简短题目 | 请把以包含“This screenshot has height=187, width=342.”的那一行开头、以包含“(x=742, y=468)”的那一行收尾的这部分记录（首尾两行都包括在内）改写成两列CSV，列名分别定为“文本”和“答案”，每条记录占一行。每个字段都单独加上引号，字段里的换行一律换成空格。

任务输入 |
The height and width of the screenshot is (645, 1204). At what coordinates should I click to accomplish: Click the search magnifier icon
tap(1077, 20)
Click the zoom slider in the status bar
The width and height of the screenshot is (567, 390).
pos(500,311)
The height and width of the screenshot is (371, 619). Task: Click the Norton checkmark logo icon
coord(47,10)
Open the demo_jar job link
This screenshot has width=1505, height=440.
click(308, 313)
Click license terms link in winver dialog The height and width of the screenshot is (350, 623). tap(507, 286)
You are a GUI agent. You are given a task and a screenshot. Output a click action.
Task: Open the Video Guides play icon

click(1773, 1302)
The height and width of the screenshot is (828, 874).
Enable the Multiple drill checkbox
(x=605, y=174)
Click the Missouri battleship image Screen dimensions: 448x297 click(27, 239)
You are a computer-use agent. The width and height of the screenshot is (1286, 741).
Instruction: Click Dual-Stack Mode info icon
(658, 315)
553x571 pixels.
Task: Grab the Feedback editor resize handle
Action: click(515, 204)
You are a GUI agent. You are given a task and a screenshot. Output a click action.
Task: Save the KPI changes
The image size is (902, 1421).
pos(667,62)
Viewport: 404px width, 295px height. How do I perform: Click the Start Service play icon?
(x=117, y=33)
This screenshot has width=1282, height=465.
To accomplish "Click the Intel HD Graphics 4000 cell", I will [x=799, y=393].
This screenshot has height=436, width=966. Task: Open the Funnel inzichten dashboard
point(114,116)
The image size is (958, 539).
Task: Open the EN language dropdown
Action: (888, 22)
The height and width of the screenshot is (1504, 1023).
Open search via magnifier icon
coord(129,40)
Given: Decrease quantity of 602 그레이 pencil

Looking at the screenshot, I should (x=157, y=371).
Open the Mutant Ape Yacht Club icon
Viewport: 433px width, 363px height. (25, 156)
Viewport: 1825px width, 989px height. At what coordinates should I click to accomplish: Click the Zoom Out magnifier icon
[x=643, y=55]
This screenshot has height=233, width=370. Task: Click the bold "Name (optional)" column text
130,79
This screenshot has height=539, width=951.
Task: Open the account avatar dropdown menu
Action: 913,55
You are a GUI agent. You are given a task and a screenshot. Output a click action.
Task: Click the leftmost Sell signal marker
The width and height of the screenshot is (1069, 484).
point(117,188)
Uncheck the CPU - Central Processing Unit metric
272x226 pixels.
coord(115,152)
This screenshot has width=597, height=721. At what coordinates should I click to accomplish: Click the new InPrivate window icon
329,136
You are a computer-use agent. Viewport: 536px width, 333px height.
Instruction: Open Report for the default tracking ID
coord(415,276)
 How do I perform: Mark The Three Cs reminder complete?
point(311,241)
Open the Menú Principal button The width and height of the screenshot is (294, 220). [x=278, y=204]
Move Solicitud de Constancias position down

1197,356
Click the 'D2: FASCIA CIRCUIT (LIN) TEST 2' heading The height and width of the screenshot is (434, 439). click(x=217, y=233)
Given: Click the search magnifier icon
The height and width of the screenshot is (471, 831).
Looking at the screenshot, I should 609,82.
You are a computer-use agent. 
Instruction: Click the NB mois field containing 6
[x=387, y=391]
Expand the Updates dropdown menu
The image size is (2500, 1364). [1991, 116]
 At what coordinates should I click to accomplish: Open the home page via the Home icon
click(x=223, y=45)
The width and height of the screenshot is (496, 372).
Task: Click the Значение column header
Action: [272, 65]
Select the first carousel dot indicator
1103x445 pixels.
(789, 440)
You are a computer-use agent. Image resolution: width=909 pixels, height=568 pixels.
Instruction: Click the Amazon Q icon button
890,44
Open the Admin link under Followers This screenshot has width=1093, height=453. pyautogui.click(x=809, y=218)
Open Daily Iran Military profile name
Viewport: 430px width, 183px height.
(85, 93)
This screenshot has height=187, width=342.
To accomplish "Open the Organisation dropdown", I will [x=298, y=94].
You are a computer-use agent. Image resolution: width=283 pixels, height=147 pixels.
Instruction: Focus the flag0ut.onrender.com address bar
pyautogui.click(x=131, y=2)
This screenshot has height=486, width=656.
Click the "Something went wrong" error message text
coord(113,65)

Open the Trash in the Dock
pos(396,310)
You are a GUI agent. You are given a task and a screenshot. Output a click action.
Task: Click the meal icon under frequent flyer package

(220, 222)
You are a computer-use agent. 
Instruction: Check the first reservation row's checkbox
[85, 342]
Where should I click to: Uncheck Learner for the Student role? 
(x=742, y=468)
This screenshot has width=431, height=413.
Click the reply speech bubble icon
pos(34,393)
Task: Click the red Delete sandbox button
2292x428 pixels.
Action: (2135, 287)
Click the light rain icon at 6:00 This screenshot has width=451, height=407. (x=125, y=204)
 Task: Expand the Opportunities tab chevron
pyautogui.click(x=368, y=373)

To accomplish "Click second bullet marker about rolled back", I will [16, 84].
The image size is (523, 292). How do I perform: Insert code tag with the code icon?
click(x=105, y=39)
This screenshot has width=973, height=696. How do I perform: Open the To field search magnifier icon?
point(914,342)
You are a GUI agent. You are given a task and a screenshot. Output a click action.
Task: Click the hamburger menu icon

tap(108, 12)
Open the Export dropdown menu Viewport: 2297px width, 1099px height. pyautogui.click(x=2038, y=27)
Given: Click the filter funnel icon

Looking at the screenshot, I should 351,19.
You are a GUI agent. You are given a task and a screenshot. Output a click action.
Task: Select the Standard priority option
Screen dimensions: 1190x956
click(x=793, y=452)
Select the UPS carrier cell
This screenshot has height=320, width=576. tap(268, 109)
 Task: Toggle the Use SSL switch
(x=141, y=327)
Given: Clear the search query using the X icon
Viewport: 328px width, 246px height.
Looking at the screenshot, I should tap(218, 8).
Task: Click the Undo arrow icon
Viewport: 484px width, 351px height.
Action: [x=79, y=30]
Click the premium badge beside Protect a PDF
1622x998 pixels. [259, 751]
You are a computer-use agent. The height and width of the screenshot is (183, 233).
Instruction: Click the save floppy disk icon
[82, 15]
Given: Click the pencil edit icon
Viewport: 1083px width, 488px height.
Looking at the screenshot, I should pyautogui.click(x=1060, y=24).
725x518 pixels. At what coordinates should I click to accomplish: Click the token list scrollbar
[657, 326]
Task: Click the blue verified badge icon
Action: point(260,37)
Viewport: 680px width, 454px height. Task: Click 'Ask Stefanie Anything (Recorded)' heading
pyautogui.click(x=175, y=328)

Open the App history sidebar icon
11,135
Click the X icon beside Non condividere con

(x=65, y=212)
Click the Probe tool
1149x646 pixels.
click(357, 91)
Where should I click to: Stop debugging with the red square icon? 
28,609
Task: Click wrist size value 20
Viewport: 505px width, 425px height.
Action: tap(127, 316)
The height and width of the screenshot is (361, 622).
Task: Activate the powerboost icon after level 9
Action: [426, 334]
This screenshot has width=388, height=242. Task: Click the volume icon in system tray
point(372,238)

完整答案 |
文本,答案
"This screenshot has height=187, width=342. To accomplish ""Open the Organisation dropdown"",","I will [x=298, y=94]."
"You are a computer-use agent. Image resolution: width=283 pixels, height=147 pixels. Instruction: Focus the flag0ut.onrender.com address bar","pyautogui.click(x=131, y=2)"
"This screenshot has height=486, width=656. Click the ""Something went wrong"" error message text","coord(113,65)"
"Open the Trash in the Dock","pos(396,310)"
"You are a GUI agent. You are given a task and a screenshot. Output a click action. Task: Click the meal icon under frequent flyer package","(220, 222)"
"You are a computer-use agent. Instruction: Check the first reservation row's checkbox","[85, 342]"
"Where should I click to: Uncheck Learner for the Student role?","(x=742, y=468)"